(Collected data)
-- Opening Marker --
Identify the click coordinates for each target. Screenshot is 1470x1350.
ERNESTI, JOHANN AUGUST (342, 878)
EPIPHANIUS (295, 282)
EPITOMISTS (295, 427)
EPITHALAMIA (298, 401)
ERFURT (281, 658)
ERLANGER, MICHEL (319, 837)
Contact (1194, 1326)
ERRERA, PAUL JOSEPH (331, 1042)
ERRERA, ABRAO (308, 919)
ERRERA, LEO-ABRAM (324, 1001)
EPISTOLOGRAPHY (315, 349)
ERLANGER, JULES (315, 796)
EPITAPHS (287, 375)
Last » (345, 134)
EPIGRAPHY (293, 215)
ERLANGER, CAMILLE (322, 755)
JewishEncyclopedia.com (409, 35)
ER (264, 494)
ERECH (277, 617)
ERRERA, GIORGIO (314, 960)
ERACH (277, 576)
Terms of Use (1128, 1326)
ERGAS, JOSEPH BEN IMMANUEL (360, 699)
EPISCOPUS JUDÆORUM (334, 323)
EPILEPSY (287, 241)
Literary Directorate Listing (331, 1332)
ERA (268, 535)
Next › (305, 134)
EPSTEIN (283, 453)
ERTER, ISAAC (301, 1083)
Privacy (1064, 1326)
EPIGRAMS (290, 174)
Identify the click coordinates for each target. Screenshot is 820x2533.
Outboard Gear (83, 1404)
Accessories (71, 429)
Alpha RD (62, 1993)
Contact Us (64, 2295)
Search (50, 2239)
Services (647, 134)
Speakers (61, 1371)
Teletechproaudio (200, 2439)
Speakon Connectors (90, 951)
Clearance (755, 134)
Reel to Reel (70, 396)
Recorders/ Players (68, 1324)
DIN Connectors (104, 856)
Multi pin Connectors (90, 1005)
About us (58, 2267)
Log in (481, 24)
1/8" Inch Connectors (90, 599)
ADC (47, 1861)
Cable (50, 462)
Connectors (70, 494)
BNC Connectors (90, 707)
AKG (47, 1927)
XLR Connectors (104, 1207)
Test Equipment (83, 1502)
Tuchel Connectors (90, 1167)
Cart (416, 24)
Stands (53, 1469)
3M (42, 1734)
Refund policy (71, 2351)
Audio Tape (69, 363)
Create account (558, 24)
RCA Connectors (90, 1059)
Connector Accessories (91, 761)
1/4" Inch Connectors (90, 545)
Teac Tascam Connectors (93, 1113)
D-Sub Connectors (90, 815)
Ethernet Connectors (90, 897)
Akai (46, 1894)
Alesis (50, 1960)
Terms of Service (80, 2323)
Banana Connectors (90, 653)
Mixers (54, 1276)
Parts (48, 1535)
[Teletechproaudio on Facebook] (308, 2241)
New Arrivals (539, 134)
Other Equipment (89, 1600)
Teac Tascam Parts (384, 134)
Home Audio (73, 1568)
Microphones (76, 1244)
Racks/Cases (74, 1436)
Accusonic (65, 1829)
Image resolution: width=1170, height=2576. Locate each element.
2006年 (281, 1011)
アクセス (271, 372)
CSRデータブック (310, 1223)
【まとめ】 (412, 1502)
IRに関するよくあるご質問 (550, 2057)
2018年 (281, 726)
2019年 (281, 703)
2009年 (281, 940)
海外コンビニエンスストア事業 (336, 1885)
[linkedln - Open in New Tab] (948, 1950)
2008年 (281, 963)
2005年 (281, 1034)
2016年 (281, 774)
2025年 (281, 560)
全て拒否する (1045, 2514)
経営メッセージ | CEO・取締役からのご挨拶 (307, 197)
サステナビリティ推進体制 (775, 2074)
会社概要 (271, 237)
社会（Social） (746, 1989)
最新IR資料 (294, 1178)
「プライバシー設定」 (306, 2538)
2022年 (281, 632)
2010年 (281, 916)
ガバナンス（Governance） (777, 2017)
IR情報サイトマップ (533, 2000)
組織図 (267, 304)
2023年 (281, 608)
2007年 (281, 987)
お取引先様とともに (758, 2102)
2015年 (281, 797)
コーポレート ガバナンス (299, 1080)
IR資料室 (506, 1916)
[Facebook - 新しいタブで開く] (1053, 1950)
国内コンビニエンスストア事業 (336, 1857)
-- Closing Marker --
Exercise brief ::
The lines you need are those containing "Teac"; find them in the records and copy them.

Written answer ::
Teac Tascam Connectors (93, 1113)
Teac Tascam Parts (384, 134)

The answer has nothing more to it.